Strong writing this week makes the reader curious before the secret is named. We sense something is wrong through the other character — strange behaviour, hesitation, avoided eye contact. Tension comes from feeling discomfort, not from being told there's a secret.

What markers scan for

  • A moment where the other character notices something is wrong.
  • Signs the secret is hidden before it's named.
  • The small space making the discomfort visible to the reader.

Score Bands

  • Basic

    The secret is stated early; there is little mystery; tension stays minimal.

  • Strong

    The reader senses something is wrong through behaviour; tension builds before the secret emerges.

  • Excellent

    Hesitation, dialogue gaps and physical detail build deep curiosity; the small space intensifies every moment.

Structure & Cohesion

This is where the story struggles. The lift, the limited time and the two characters should work together to push the secret toward the surface. Strong structure uses the constraints — nowhere to go, no escape, pressure mounting. Weak structure leaves the lift as just background.

What markers scan for

  • The lift itself creating pressure, not sitting as background.
  • Moments that build on each other through the scene.
  • A clear escalation from the start to the final reveal.

Score Bands

  • Basic

    The lift is background; moments feel disconnected; pressure does not build clearly.

  • Strong

    The confined space matters; moments escalate; the ending feels earned by what came before.

  • Excellent

    The lift is central to the plot; every moment lifts the pressure; time and space force the secret out.

Now read · Student sample

The Secret That Cannot Stay Hidden

Year 7 sample · \~200 words

Student sample for assessment

Written by a Year 7 student in Parramatta, NSW, Australia.

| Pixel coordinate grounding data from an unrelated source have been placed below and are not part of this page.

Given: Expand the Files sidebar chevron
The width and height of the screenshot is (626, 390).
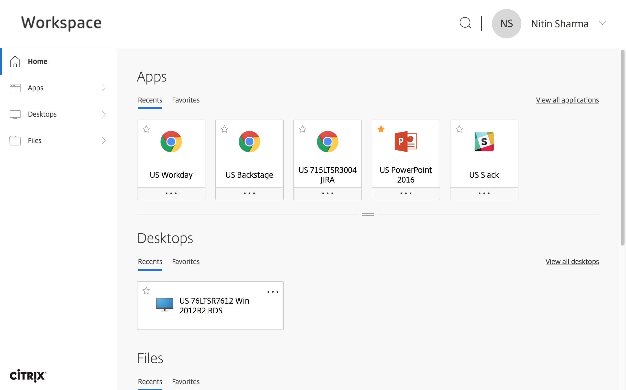Looking at the screenshot, I should (x=104, y=141).

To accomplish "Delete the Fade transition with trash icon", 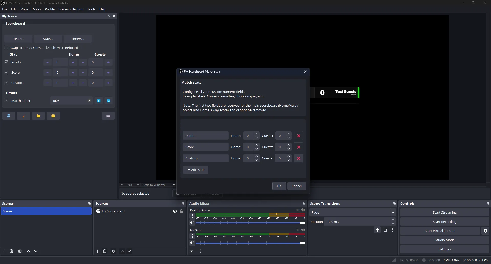I will [x=385, y=230].
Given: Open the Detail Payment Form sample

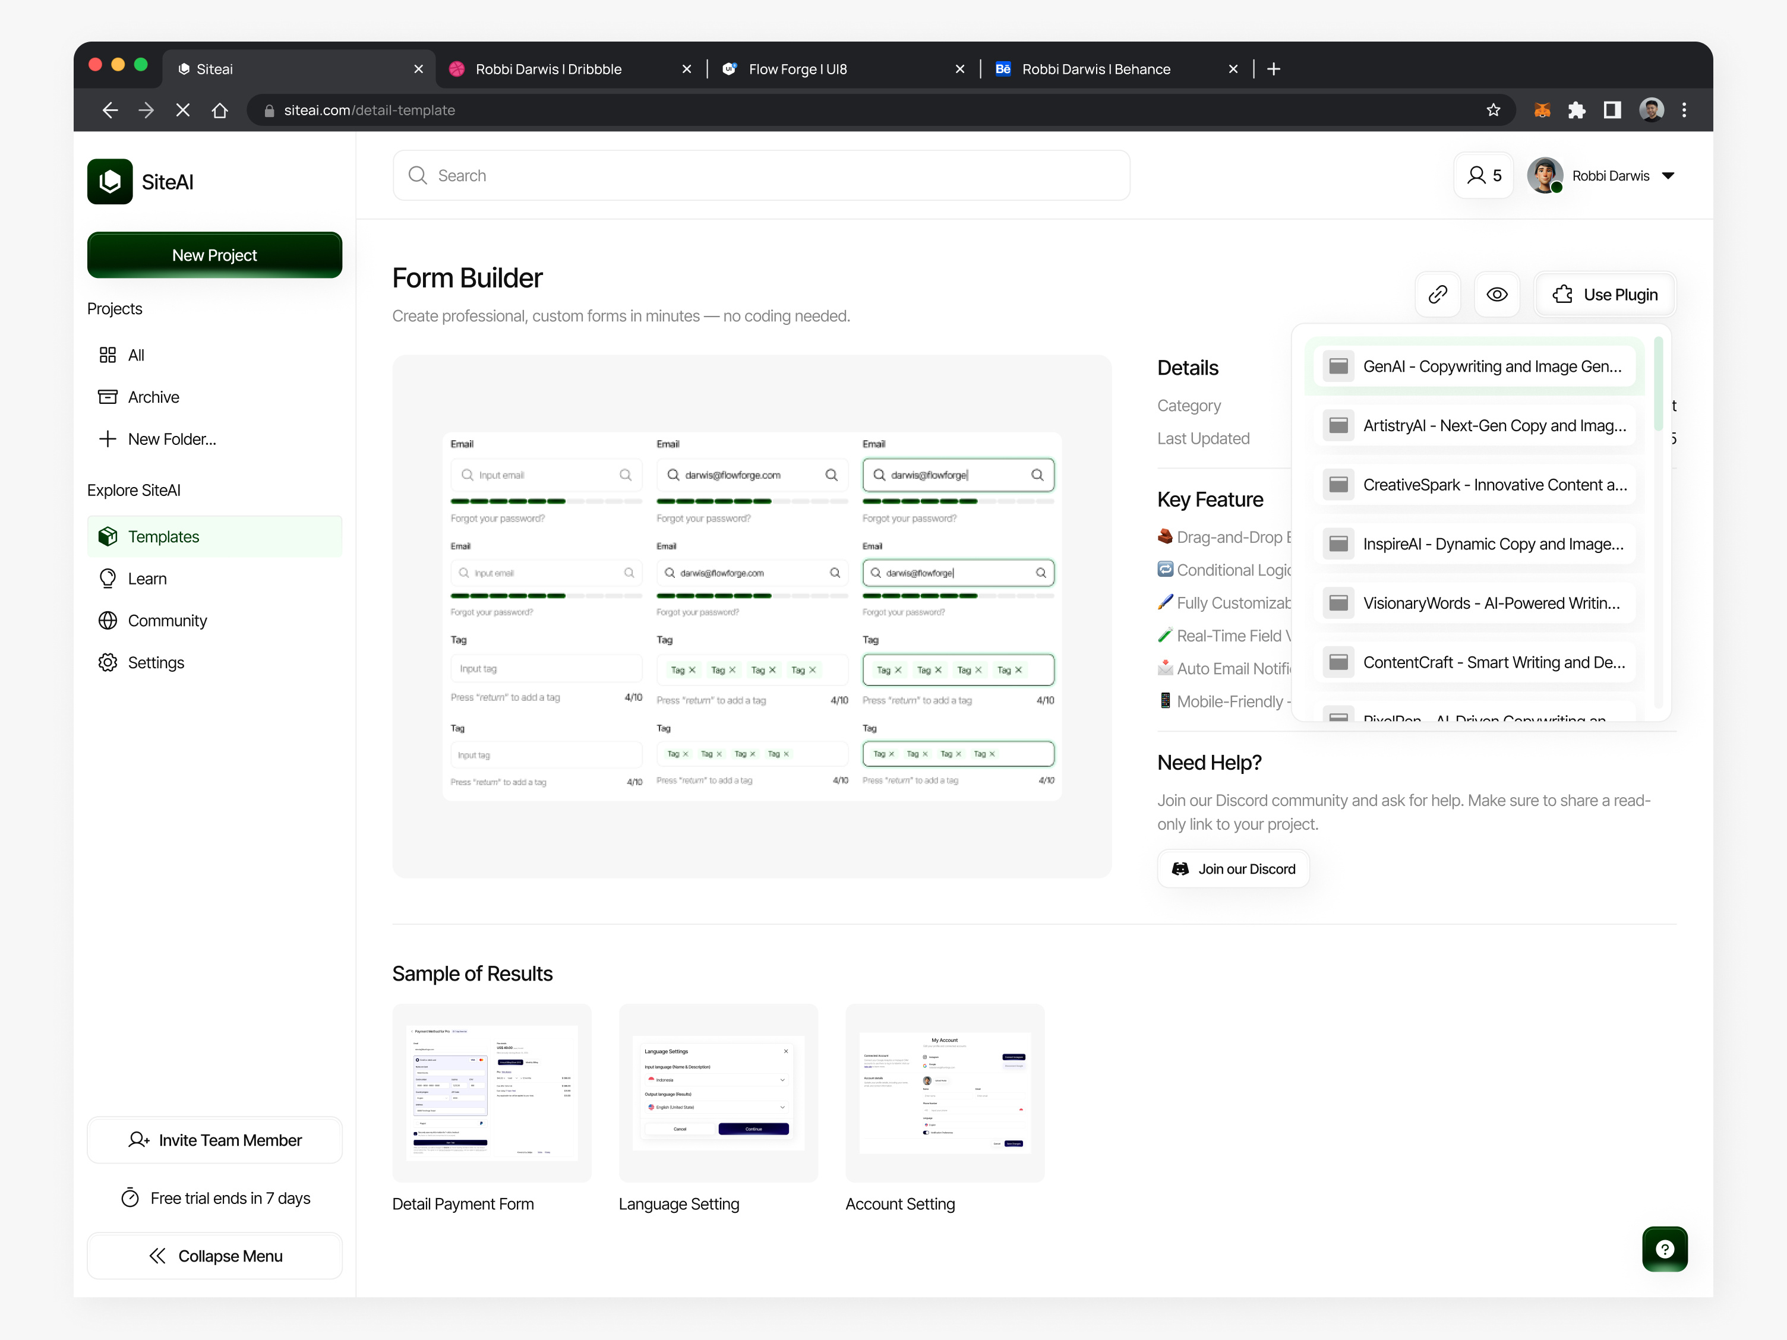Looking at the screenshot, I should pos(491,1093).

The lift doors slid shut and I immediately felt trapped. Maya pressed the button for floor twelve but nothing happened. We were stuck. It was only the two of us. We had never really talked before, even though we went to the same school. The air felt weird. Maya stood very still and would not look at me. I said "Do you think it will be fixed soon?" She did not answer. She was staring at her phone. I could see her hand was shaking. I asked again but she just said "Yeah, probably" in a quiet voice. Something was wrong. She kept checking her phone and her face looked scared. After a few minutes she said "I have to tell someone something. But you cannot tell anyone." I asked what it was. She said her best friend Zoe had told her she was moving away and nobody else knew yet. Zoe was leaving because her dad got a new job. Maya said that she had promised Zoe she would not say anything but now she felt bad keeping it secret from everyone. She was worried Zoe would move and nobody would have said goodbye properly. I said that keeping a secret for a friend is the right thing to do even if it feels bad. The lift started moving again and the doors opened on floor twelve. Maya looked better. She thanked me for listening.